Vancouver, British Columbia (CNN) -- The headline on the front page of The Province newspaper says it all Monday: "Lost Weekend."
For Canadians, who came into the Winter Olympics full of pride, the weekend was one that they want to forget but cannot. The biggest loss came Sunday evening when Canada's hockey team, full of NHL all-stars, lost to the United States, a team known for its youth and Olympics inexperience.
"O No Canada," read the headline in The Vancouver Sun.
On the sports page, the newspaper said, "Woe Canada, U.S. sticks stake in our hearts."
The streets of Vancouver, a frenzy of activity on Friday and Saturday night, were far less crowded after the game ended about 7 p.m. local time Sunday. Where many sidewalks were so crowded the previous two days that pedestrians were forced to walk in the road, tying up traffic in the downtown core, cars traveled easily Sunday.
It was a stark contrast to the prior Sunday, when fans spontaneously sang "O Canada" late into the night when many of them knew they had to work the next day and should be at home.
"Last week, you could really feel it on the streets," said Steve Milton, a writer for the Hamilton Spectator and the author of 15 books on winter sports. "There was a real testosterone level in the air, and [Sunday] night, it was toxic."
After the game, one Canadian hockey player downplayed the pressure his team might feel.
"You're not trying to take 30 million people and put them on your shoulders," Corey Perry told the Montreal Gazette.
Still, most observers feel that if Canada doesn't medal in men's hockey, its national winter sport, the Olympics will be a disaster.
The country has mixed emotions after the loss to the U.S., Milton said.
In one sense, it doesn't look like men's hockey team will be the cavalry riding in over the hill at the last minute to save the Olympics. But this was a preliminary round loss, and people have some hope this team can right itself in the next round. They sense -- and demand -- a big change to the lineup.
Milton's e-mail inbox is filling at a much higher rate than normal, he said. It's all about the hockey team, and everyone is playing coach.
Most say it's time to change goalies, taking out veteran Martin Brodeur and putting in Roberto Luongo for Tuesday's play-in game against Germany.
"It blunts our unhappiness when we have someone to blame," Milton said. "It almost makes us feel better to blame it on Brodeur."
The somber mood was made worse by the news that the 55-year-old mother of Canada's top figure skater, Joannie Rochette, died in Vancouver just a few days before she was her to see her daughter compete.
Rochette is still scheduled to take part in Tuesday's short program. Although much of Canada will be watching the hockey game against Germany, viewers will also tune in to see how Rochette does.

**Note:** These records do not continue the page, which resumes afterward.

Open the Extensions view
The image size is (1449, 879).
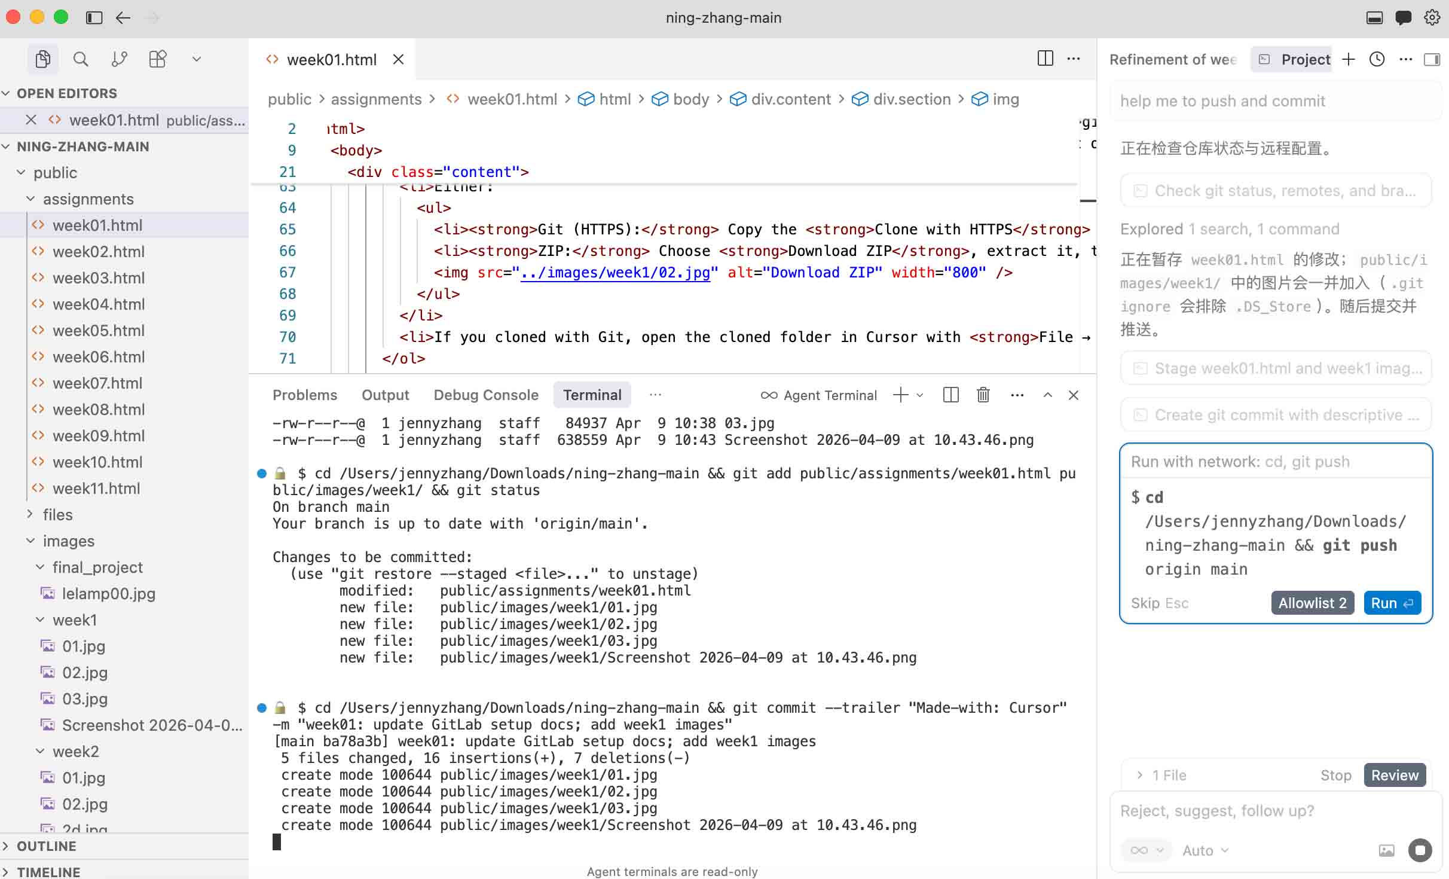tap(157, 59)
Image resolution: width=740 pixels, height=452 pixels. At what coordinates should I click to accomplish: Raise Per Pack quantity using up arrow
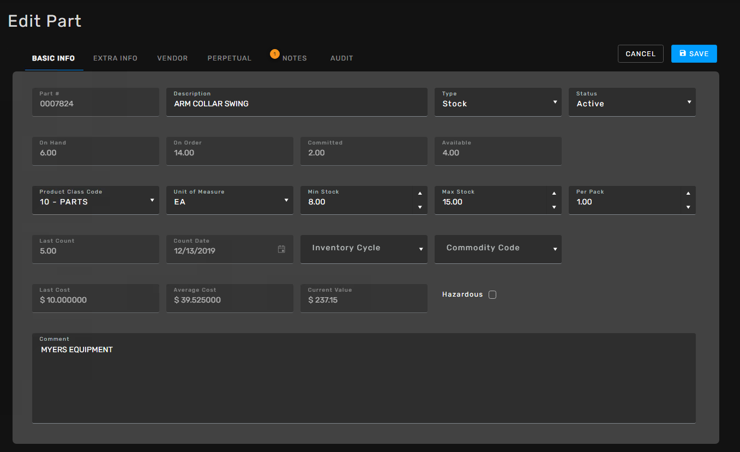click(x=688, y=194)
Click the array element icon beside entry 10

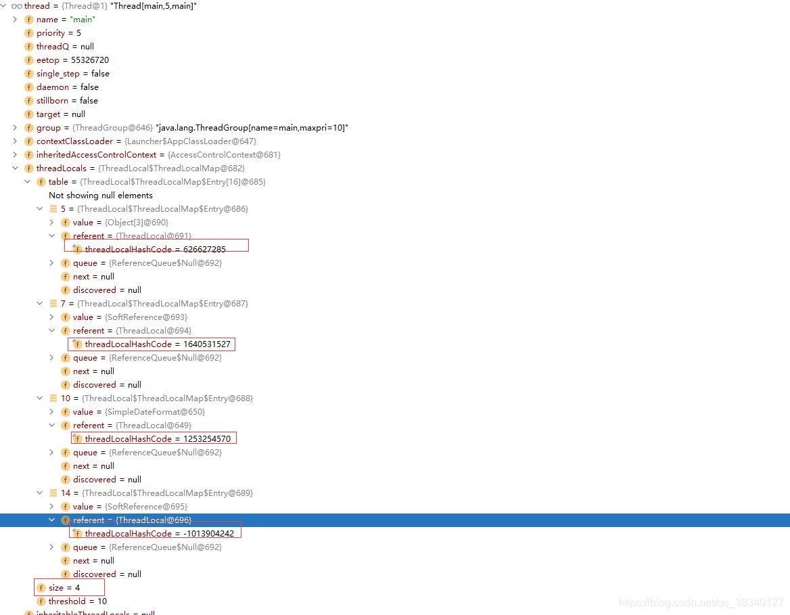[x=53, y=398]
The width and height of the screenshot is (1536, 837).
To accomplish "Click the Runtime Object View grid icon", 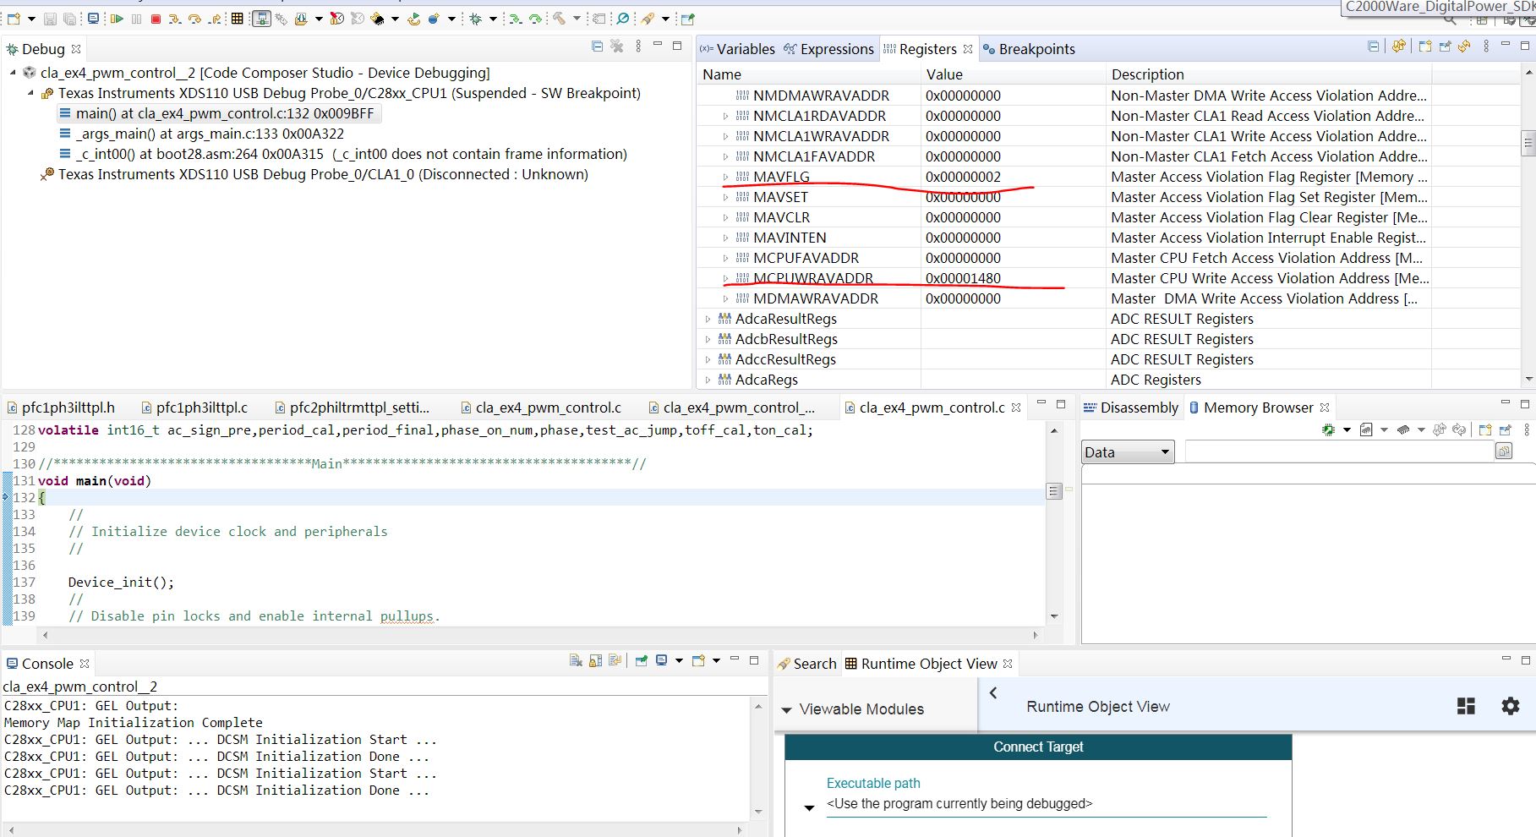I will point(1466,706).
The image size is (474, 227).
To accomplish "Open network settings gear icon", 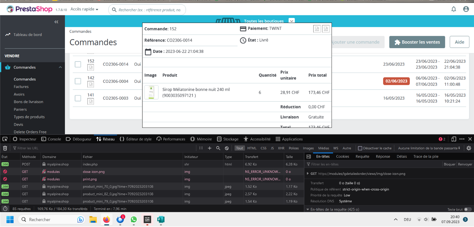I will pos(469,148).
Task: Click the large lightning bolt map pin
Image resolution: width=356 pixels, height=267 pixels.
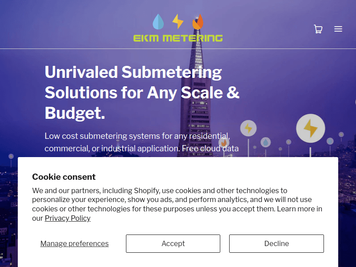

Part of the country's embarrassment is over the Own the Podium program that Canadian officials trumpeted before the Games. The government poured $117 million into it in the past five years. Officials predicted huge success for the host nation, including topping the medal count. But with one week left in the Olympics, the United States has a leading 24 medals, but Canada has only nine.
Writers are starting to call it Blown the Podium or Flown the Podium.
"I think we'd be living in a fool's paradise to say we could catch the Americans and win," Chris Rudge, CEO of the Canadian Olympic Committee, said Monday morning. "We're not throwing in the towel. You never do that in a fight."
Canadian officials say not to worry, things are going to improve.
"It was the 'U.S. Week' last week. This week will be ours," said Michael Chambers, president of the Canadian Olympic Committee.